EPILOG - Rosie & Reed

3.4K 130 17
                                    

Tiga tahun berlalu sejak kami mengikrarkan diri sebagai akla. Kami masih berteman dan masih menjadi bagian dari Grup H Angkatan 985. Keluarga dan teman-teman kami masih setia mendampingi. Namun, bohong kalau kami bilang kehidupan kami sama sekali tidak berubah.

Peristiwa besar yang terjadi enam bulan lalu berhasil mengacak-acak hidup kami.

Sebagian orang akan berpikir "mengacak-acak" memiliki arti yang buruk. Izinkan kami menyatakan "tidak setuju". Bagi kami, ada hal-hal yang memang harus diacak dahulu sebelum disusun menjadi bentuk yang baru. Lalu, apakah kami melewati proses itu dengan wajah secerah mentari? Tidak. Kami menangis. Kami marah. Kami berteriak. Namun, berkat berkah Tuhan dan kasih sayang orang-orang sekitar, kami mampu melewati itu semua ....

... dan kini, salah satu momen bahagia yang tak akan kami lupakan akan terjadi beberapa menit lagi.

Kami berdiri di tengah Lapangan Utama, bersiap menyongsong salah satu mimpi terbesar kami saat masih berusia lima belas tahun. Saat itu kami sama-sama dinyatakan lulus dari Kelas Penyesuaian. Ada rasa senang sekaligus sedih karena kelulusan itu sama artinya dengan perpisahan. Untuk menjaga tali persahabatan sekaligus persaingan, kami sama-sama berjanji menjadi akla unggulan demi mendapat kesempatan menantang satu sama lain di ajang Pertandingan Kehormatan.

Kini mimpi itu terwujud.

Sorak-sorai penonton yang mengelu-elukan nama kami menggaung dari seluruh sisi Lapangan. Orang-orang yang kami cintai menyaksikan dari tribun—keluarga, teman-teman, dan tentu saja seluruh anggota Grup H Angkatan 985. Haru rasanya melihat mereka semua, sosok-sosok yang tak pernah meninggalkan kami apa pun yang terjadi.

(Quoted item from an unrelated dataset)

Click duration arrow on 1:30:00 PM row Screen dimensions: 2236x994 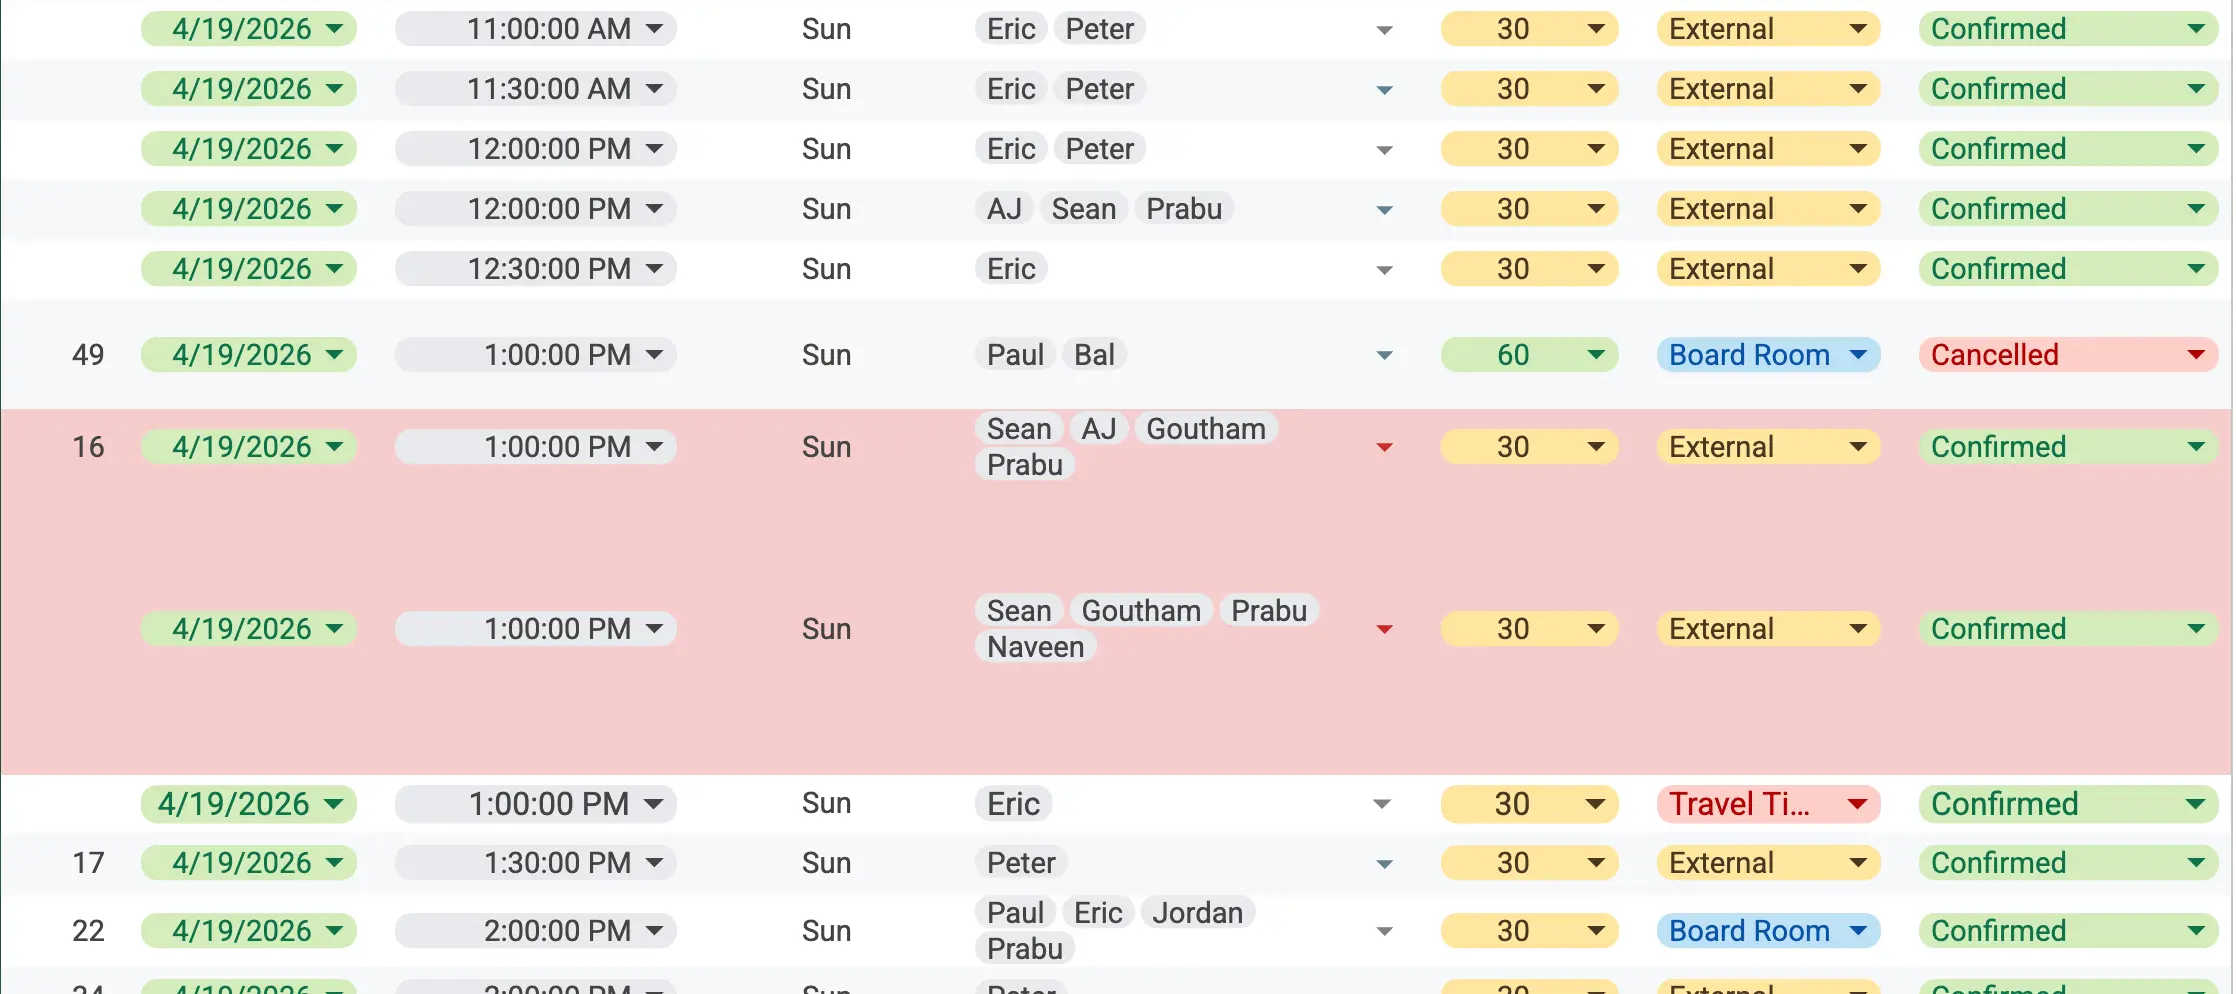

Rasa haru kami semakin memuncak kala mata kami menangkap sosok Heii dan Lofelin Neveliz di antara penonton. Tiga tahun lalu, kamilah yang berada di kursi penonton dan berteriak menyerukan nama mereka. Kini mereka sendiri yang akan menyaksikan sudah sejauh mana kami melangkah.

Ceovalli Andresa maju ke tengah lapangan. Ia membungkuk hormat kepada penonton dan kepada kami secara bergantian. Level adrenalin meningkat ketika Ceo-ha meminta kami memakai helm, mundur, dan menyilangkan tangan.

"Mulai!"

Lapangan bergemuruh. Pedang tercabut dan saling beradu. Inilah saatnya untuk memberikan seluruh kemampuan yang kami miliki. Selama bertarung, kilasan-kilasan memori selama enam bulan terakhir timbul tenggelam di benak kami.

Parasys ....

Parasona ....

Parareign ....

Kami terus bertarung. Lama-lama kilasan itu mereda dan hilang dengan sendirinya. Kami lega, karena saat ini yang paling kami butuhkan adalah berkonsentrasi menghadapi saingan terbesar kami. Namun, tak peduli kami sedang mengingatnya atau tidak, yang sudah terjadi tetaplah terjadi.

Tugas kami hanya menerima semuanya dengan penuh kelapangan hati.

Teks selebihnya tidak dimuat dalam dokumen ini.